Ingrid Bergman in Alfred Hitchcock’s ‘Under Capricorn’ (1949) (all stills by the author for Hyperallergic)

That protean, motley preoccupation sometimes called film theory has shown many faces over the years. But before today’s engagements with the medium’s correspondence with digital technologies and television; and before yesterday’s praise of formal analysis over the deployment of elevated theory; and even before this elevated (Marxian, Freudian, Saussurean) film theory itself — there was auteur theory. And although its stature has no doubt diminished, it uncompromisingly changed the way we think about film. Its impact can still be felt today.

Auteur theory originated as an Anglophone import of the French les politiques des auteurs, which denoted a policy (politique) of laboriously evaluating and ranking directors for their films, much the way people thought of composers in relation to their symphonies or poets in relation to their poems — that is, as their author and originator (auteur is French for “author,” though not necessarily of a novel). This practice began with the French critics of the Cahiers du cinema journal in the 1940s and ’50s, who developed hierarchized pantheons of auteurs that constituted the brunt of their now classical reflections on film.

Still from Ernst Lubitsch's 'Broken Lullaby' (1932)

Still from Ernst Lubitsch’s ‘Broken Lullaby’ (1932)

Since then, the theory of the auteur has been critically elaborated in different directions and in distinct contexts — most famously by François Truffaut in France and Andrew Sarris in the United States.

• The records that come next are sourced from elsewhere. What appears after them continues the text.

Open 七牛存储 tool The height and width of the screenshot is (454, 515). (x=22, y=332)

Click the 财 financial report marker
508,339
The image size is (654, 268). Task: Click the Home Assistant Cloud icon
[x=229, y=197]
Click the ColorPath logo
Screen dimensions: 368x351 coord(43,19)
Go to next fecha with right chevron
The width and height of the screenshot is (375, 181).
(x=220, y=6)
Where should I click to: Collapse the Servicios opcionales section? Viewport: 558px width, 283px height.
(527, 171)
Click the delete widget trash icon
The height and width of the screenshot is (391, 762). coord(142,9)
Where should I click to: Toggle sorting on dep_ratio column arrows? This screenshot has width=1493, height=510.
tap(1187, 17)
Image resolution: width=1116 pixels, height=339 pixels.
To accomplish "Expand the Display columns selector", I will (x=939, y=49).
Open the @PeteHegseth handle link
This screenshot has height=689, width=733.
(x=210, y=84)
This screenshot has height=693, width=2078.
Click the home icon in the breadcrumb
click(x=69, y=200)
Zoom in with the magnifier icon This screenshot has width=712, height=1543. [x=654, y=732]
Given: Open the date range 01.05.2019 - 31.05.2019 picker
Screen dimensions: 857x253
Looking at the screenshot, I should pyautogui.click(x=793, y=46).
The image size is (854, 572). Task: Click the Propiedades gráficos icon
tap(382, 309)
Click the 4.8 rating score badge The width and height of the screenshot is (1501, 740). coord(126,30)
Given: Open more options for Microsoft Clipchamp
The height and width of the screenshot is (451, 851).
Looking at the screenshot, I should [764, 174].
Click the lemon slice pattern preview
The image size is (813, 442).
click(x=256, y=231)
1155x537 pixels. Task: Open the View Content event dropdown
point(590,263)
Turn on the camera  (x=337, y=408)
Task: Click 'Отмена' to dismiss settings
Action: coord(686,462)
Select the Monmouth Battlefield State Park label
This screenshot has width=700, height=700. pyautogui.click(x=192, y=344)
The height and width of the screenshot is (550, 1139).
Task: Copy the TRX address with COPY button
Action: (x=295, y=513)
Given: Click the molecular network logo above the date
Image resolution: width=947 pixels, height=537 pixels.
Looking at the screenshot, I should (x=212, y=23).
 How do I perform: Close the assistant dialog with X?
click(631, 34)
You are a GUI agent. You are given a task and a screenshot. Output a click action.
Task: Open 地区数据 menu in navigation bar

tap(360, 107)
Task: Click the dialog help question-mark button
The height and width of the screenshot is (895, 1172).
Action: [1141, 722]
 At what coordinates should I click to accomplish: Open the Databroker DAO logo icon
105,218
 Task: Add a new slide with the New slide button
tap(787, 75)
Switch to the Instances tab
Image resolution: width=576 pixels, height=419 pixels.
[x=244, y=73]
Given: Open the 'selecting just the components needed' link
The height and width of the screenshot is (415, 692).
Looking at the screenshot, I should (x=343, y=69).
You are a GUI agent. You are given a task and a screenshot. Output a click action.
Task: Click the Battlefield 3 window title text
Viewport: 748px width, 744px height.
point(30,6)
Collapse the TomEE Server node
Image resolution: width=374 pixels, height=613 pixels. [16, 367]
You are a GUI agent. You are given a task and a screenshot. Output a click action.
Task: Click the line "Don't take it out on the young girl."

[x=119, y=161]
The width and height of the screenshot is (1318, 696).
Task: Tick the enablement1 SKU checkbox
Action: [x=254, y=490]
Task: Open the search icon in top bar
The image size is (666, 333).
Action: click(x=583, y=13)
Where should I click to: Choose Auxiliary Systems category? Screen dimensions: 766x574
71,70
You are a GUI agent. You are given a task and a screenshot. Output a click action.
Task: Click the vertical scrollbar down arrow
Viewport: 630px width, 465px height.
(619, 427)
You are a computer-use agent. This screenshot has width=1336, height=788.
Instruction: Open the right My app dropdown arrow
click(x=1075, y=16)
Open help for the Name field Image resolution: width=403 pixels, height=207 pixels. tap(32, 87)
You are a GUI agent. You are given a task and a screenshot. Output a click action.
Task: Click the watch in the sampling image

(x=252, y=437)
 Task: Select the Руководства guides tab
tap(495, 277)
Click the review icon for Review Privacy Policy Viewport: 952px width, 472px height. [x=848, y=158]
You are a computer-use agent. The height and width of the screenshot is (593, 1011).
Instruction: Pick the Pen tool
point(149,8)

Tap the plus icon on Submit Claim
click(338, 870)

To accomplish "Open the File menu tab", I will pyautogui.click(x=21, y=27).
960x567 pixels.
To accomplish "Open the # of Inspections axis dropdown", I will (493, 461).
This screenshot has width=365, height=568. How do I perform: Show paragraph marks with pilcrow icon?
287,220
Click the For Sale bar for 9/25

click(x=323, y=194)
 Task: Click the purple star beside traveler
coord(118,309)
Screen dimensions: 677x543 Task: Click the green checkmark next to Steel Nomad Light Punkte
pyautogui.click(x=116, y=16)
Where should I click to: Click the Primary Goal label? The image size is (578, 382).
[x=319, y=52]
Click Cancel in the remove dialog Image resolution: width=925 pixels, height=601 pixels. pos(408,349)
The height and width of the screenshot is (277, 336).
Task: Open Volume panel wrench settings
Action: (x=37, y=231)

It has served partially as a rhetorical device to facilitate a closer study of the personal style and idiosyncratic authorship of certain directors, and partially as a polemical weapon to argue for the inclusion of film in the domain of art history, rather than in some subordinate category of technological vaudeville. In a recent reclamation of the concept of the auteur, Kent Jones, director of the New York Film Festival, defined its most rudimentary basis as such: “that movies are primarily the creation of one governing author behind the camera who thinks in images and sounds rather than words and sentences.”

Continuing their tradition of inspired programming (see: the forthcoming Porn Noir), Anthology Film Archives presents a series called Auteurs Gone Wild, opening today. The program contributes, playfully but still critically, to contemporary reflections on the legacy of the auteur as a film historical touchstone.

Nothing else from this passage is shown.